======== Given text ========
# Lyft introduces “Booked Time”



## TPAMB (Feb 13, 2019)

There used to be only “Online time”. Today I noticed they now also show booked time or the time you are actually running a trip.


----------



## AvisDeene (Jun 7, 2019)

They’ll probably use this as a reason to pay drivers less than 25¢ a mile in the future.


----------



## Don'tchasethesurge (Dec 27, 2016)

Lol remember this is the same company that will again ask for our help..... they cried foul when they get enforced.... they pushed too far


AvisDeene said:


> They'll probably use this as a reason to pay drivers less than 25¢ a mile in the future.


----------



## Judas Iscariot (Aug 17, 2015)

AvisDeene said:


> They'll probably use this as a reason to pay drivers less than 25¢ a mile in the future.


This is entirely what they intend to do.

"The new pay structure would ensure drivers make $21 an hour, but only when they have a rider in their car or are on their way to pick up a passenger. "
https://www.nbcnews.com/tech/tech-n...hour-minimum-wage-drivers-california-n1047731


----------



## Uber_Yota_916 (May 1, 2017)

New pay structure is a sham. Booked time is a bunch of bs.


----------



## DexNex (Apr 18, 2015)

Uber_Yota_916 said:


> New pay structure is a sham. Booked time is a bunch of bs.


Agreed. I make $90/hour on Booked time.


----------



## GreatWhiteHope (Sep 18, 2018)

TPAMB said:


> There used to be only "Online time". Today I noticed they now also show booked time or the time you are actually running a trip.
======== Excerpted data ========
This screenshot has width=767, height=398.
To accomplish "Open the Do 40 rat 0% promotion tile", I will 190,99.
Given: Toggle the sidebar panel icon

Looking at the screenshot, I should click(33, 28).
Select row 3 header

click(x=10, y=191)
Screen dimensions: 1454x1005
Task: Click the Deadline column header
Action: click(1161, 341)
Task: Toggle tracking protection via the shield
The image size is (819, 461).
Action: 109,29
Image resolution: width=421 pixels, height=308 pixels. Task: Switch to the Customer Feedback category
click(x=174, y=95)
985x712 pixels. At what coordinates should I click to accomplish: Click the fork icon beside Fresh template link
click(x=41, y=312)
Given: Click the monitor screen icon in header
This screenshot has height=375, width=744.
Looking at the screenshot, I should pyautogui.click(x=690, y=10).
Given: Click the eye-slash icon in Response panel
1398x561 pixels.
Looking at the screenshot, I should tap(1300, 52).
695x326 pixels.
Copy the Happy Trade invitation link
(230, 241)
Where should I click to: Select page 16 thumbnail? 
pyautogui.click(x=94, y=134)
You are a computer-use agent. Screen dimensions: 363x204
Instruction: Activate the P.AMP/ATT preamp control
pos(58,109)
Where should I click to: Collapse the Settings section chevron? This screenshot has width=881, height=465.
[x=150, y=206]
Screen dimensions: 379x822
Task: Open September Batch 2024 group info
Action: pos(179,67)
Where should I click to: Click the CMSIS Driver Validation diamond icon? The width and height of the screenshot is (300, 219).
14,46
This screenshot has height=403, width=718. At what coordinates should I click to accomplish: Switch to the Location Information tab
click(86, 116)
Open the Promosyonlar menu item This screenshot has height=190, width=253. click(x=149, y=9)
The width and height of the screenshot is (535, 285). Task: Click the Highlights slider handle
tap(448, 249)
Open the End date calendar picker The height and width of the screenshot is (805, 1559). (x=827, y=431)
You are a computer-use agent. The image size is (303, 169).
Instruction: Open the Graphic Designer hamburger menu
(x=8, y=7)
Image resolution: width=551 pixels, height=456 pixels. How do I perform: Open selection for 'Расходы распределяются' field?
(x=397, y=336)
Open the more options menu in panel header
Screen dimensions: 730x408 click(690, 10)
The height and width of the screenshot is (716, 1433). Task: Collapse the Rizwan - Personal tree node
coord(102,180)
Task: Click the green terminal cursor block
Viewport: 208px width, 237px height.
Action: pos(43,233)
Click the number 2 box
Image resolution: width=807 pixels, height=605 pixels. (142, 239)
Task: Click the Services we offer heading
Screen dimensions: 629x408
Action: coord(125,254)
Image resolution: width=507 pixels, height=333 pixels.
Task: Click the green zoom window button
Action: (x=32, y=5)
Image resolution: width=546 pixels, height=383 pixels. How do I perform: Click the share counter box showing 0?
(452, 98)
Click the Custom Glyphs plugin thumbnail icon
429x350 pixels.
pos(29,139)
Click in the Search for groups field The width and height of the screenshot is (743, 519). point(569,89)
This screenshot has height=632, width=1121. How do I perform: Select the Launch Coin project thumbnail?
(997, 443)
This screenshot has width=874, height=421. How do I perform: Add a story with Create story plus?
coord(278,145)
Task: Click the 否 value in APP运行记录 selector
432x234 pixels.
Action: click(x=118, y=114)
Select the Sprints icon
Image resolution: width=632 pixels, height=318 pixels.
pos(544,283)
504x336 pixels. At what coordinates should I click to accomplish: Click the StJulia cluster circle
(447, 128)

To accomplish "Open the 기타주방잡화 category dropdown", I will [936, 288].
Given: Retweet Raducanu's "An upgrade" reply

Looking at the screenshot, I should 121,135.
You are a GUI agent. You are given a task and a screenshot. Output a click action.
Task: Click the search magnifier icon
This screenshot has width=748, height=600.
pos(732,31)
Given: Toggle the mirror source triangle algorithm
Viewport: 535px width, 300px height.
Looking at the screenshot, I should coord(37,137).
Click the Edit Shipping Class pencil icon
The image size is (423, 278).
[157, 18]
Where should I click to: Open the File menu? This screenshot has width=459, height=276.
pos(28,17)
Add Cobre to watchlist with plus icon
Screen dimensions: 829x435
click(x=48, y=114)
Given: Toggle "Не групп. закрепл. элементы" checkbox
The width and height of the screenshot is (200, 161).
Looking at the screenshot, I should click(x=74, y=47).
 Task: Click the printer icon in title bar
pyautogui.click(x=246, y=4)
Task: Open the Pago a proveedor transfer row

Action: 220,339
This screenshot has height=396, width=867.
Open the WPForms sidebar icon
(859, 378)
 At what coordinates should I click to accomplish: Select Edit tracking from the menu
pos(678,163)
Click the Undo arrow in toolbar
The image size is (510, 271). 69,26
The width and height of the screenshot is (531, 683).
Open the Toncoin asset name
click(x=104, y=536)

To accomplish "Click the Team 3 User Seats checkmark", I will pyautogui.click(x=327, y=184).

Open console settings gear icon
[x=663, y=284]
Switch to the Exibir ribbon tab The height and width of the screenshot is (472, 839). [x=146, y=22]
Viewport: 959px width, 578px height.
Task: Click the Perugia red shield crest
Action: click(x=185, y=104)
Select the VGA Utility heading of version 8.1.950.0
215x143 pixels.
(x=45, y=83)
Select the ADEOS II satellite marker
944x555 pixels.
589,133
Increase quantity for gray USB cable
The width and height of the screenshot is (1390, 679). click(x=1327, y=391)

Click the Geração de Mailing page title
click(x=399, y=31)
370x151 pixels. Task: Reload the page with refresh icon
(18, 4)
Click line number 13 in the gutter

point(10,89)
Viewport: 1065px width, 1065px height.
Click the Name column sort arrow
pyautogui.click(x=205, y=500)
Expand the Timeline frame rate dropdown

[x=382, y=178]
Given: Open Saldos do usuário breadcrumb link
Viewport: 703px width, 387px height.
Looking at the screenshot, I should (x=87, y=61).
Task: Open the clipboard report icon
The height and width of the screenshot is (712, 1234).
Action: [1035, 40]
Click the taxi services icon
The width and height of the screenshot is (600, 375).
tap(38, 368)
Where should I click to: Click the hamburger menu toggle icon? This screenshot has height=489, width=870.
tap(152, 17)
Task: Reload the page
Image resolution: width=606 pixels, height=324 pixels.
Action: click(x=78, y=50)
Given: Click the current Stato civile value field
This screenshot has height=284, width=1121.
========
◆ What you will do:
(1) In the thread about Lyft's "Booked Time," what hourly pay does the quoted news excerpt say the new pay structure would ensure drivers make?
(2) Extend the forum thread about Lyft's "Booked Time," picking up right after the last post shown.

◆ Response list:
(1) $21 an hour, but only while they have a rider in the car or are on the way to pick up a passenger.

(2)
Where

Nvm I set it on dashboard

Is it still 14 hours online time or no


----------



## I will crack Lyft hacks (Aug 5, 2019)

Judas Iscariot said:


> This is entirely what they intend to do.
> 
> "The new pay structure would ensure drivers make $21 an hour, but only when they have a rider in their car or are on their way to pick up a passenger. "
> https://www.nbcnews.com/tech/tech-n...hour-minimum-wage-drivers-california-n1047731


Excuse me! The new pay structure? The pay structure that is the enforceable law in C.A or the pay structure proposed by Uber and laughed at by labor lawyers, the state, and district attorney's? Please clarify. Which pay structure will be legally binding?

*Last-minute AB5 amendment empowers city attorney to sue Uber for labor violations*


----------



## Atavar (Aug 11, 2018)

There are jobs that pay a wage, there are jobs that pay a commission, some jobs even pay base plus commission.
Here's a wild idea, don't work at a job where you don't like the pay structure.
Quit whining and get a job that let's you do what you like and pays you how you want to be paid.
Pull up your big boy britches, quit crying and take care of yourself.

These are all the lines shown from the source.